» **Required work**
(A) In the text on the OIG incident-to audit, what share of the services that physicians did not personally perform were performed by unqualified nonphysicians?
(B) Rewrite everything in the text on the OIG incident-to audit from "OIG recommends the" down to "a licensed physician.", putting "general supervision" in place of "direct supervision".

** Opening Given passage block **

OIG Eyes Unqualified Help in Incident-to

The Office of Inspector General (OIG) is worried physicians are billing for services provided by unqualified help, so it just audited Medicare incident-to claims for 2007. What it found made the agency ask the Centers for Medicare & Medicaid Services (CMS) to review its incident-to policies.

What the OIG discovered, as described in its August 2009 report entitled “Prevalence and Qualifications of Nonphysicians Who Performed Medicare Physician Services,” was the following:

  • When Medicare allowed physicians more than 24 hours of services in a day, half of the services were not performed personally by a physician.
  • In the first quarter of 2007, physicians who were allowed services that exceeded 24 hours of physician work time in a day personally performed approximately half of these services. Nonphysicians performed the remaining services, which physicians may have billed as incident-to services. Medicare allowed $105 million for approximately 934,000 services that the physicians personally performed and approximately $85 million for approximately 990,000 services that nonphysicians personally performed during this three-month period.
  • Nonphysicians performed almost two-thirds of the invasive services that Medicare allowed the physicians. An invasive procedure involves entry into the living body (as by incision or by insertion of an instrument). Nonphysicians performed almost half of the noninvasive services that Medicare allowed the physicians.
  • Unqualified nonphysicians performed 21 percent of the services that physicians did not perform personally. In the first three months of 2007, Medicare allowed $12.6 million for approximately 210,000 services performed by unqualified nonphysicians. These nonphysicians did not possess the necessary licenses or certifications, had no verifiable credentials, or lacked the training to perform the service. Nonphysicians with inappropriate qualifications performed 7 percent of the invasive services that physicians did not perform.

OIG recommends the following to CMS in the report:

1. Seek revisions to the incident-to rule. The rule should require that physicians who do not personally perform the services they bill to Medicare ensure no persons except:

a. licensed physicians personally perform the services or

b. nonphysicians who have the necessary training, certification, and/or licensure, pursuant to state laws, state regulations, and Medicare regulations personally perform the services under the direct supervision of a licensed physician.

2. Require physicians who bill services to Medicare to identify the services they do not personally perform on their Medicare claims by using a service code modifier. The modifier would allow CMS to monitor claims to ensure physicians are billing for services performed by nonphysicians with appropriate qualifications.

3. Take appropriate action to address the claims for services the OIG detected that:

a. were billed by physicians and performed by nonphysicians that were, by definition, not incident-to services; and

b. were for rehabilitation therapy services performed by nonphysicians who did not have the training of a therapist.

** Closing Given passage block **
** Opening Collected data block **

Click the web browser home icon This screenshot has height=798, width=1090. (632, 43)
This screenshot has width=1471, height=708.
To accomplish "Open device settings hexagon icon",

** Closing Collected data block **

» **Responses by item number**
(A) Unqualified nonphysicians performed 21 percent of those services.

(B)
OIG recommends the following to CMS in the report:

1. Seek revisions to the incident-to rule. The rule should require that physicians who do not personally perform the services they bill to Medicare ensure no persons except:

a. licensed physicians personally perform the services or

b. nonphysicians who have the necessary training, certification, and/or licensure, pursuant to state laws, state regulations, and Medicare regulations personally perform the services under the general supervision of a licensed physician.